Scaling CS Operations in the Growth Phase
Now that your customer base is growing, you need to come up with ways to handle multiple accounts. This is also the moment to be thinking about hiring the first customer-facing role (not necessarily a CSM) that can remove the support load off of the rest of your team and using a CS solution instead of spreadsheets. It’s time to move from being reactive to being proactive and start building customer journey maps.
What to do:
• organize your communication channels and designate the main one;
• start using NPS to assess the quality of each interaction;
• start tracking metrics;
• expand the self-service documentation (blog articles, KB system, etc.);
• prepare the processes and flows for future CS operations;
• focus on acquiring as many customers as you can;
What NOT to do:
• churn prediction – at this stage, you don’t have enough data to identify patterns;
• ignore negative feedback – filter the feedback you get from customers and try to act on the negative comments.
Find out more about what you should and shouldn’t do in your Growth phase by downloading our guide.
Scaling CS Operations in the Scaling Phase
At this stage, you should be focusing on optimizing the processes you’ve built in the Growth phase and ensure they’re embraced by the rest of your team as well.
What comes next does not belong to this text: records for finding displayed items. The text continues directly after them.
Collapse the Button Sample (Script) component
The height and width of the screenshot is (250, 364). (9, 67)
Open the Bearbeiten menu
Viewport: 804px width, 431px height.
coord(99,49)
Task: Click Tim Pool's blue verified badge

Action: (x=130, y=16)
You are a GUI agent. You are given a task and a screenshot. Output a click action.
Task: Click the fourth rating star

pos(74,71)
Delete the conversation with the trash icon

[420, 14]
This is also the moment to scale your support processes as the demand for support increases. Moreover, you can go into specialization as you have more than one customer-focused employee.
What to do:
• turn metrics into dashboards and analyze trends;
• start writing self-service documentation (if you have a solid number of customers, you should know what are the most common issues and FAQs);
• start adding additional communication channels;
• evolve to a tiered coverage model to handle more clients without overwhelming your CS team.
What NOT to do:
• focus on cost reduction. That time has passed. Now you need to invest;
• hacks, patches and workarounds – It was a bad idea in the beginning to rush development with such tactics, and it’s a worse one now.
Scaling CS Operations in the Mature Phase
Your biggest advantage is that you have historical data, and everything is in order in terms of processes and tools. Now, you can optimize and refine, grow your team of specialists, start building predictive models for each lifecycle stage, and leverage AI and ML to become more proactive.
What to do:
• leverage the power of technology and automation to optimize costs;
• tap into the predictive power of models;
• invest in permanent systems, team growth, and individual performance.
What NOT to do:
• tolerate an unhealthy team culture;
• lose customer focus (don’t get caught up in analyses and metrics).
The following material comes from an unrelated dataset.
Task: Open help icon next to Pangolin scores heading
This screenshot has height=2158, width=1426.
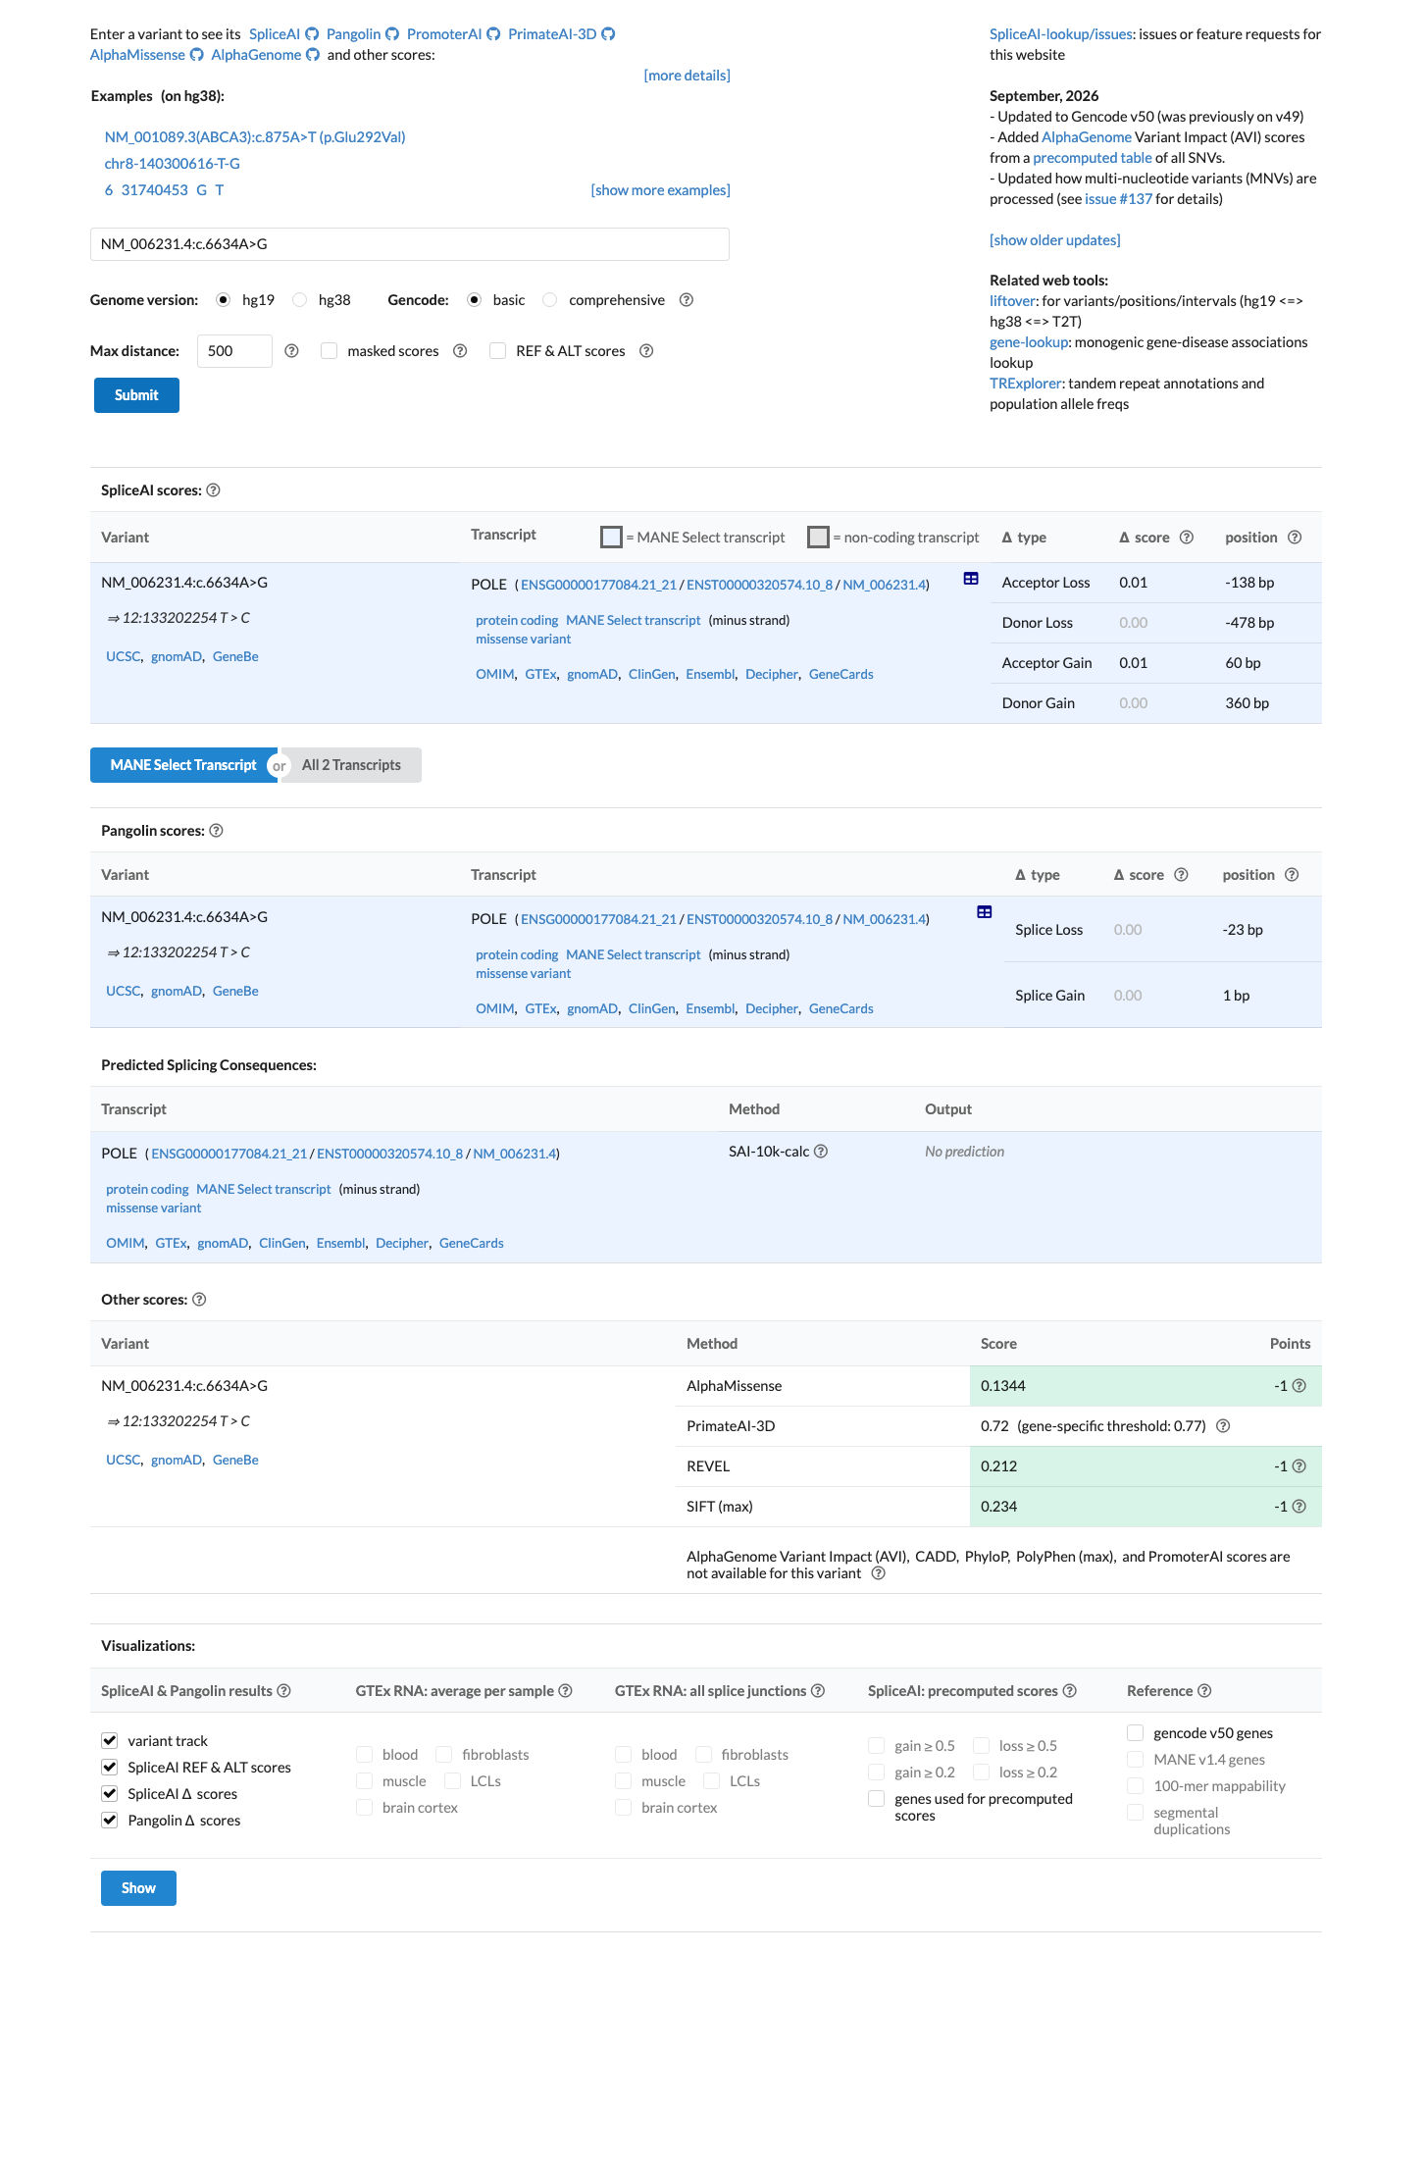Action: coord(217,831)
Find out more about what you should and shouldn’t do in your Mature phase by downloading our guide.
Mistakes Organizations Make when Scaling CS
Like anything in business, scaling doesn’t come without challenges. Here are two frequent mistakes we see organizations make when scaling their customer success operations:
- They don’t put themselves in their customers’ shoes when thinking about product and user complexity. Just because you think your product is easy to use, doesn’t mean your customers agree. So take this into consideration when planning your strategy.
- They don’t understand where they fit into the customer’s puzzle, and they’re scaling incorrect processes or departments, which is inefficient.
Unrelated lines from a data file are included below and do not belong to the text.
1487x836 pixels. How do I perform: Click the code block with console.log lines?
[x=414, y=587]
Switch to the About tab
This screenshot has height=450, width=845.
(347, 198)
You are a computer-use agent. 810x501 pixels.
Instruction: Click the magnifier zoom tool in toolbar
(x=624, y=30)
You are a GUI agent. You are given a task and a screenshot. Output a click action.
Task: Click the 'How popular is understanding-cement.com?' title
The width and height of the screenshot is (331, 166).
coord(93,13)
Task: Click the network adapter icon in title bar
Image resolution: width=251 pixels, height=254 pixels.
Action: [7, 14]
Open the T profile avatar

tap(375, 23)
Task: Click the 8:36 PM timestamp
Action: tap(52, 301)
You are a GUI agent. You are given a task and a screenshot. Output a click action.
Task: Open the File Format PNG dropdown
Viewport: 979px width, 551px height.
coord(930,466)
Jennifer Chiang, author of The Startup’s Guide to Customer Success, has discussed the mistakes to avoid when scaling your CS operations during a recent webinar.
Scaling customer success refers to growing your business by using your resources efficiently, not just adding more CS reps mindlessly. Wherever you want to start (optimizing self-service, using automation, etc.), make sure that your actions bring value to your customers on their preferred channels. Happy customers mean more referrals and thus a happy business.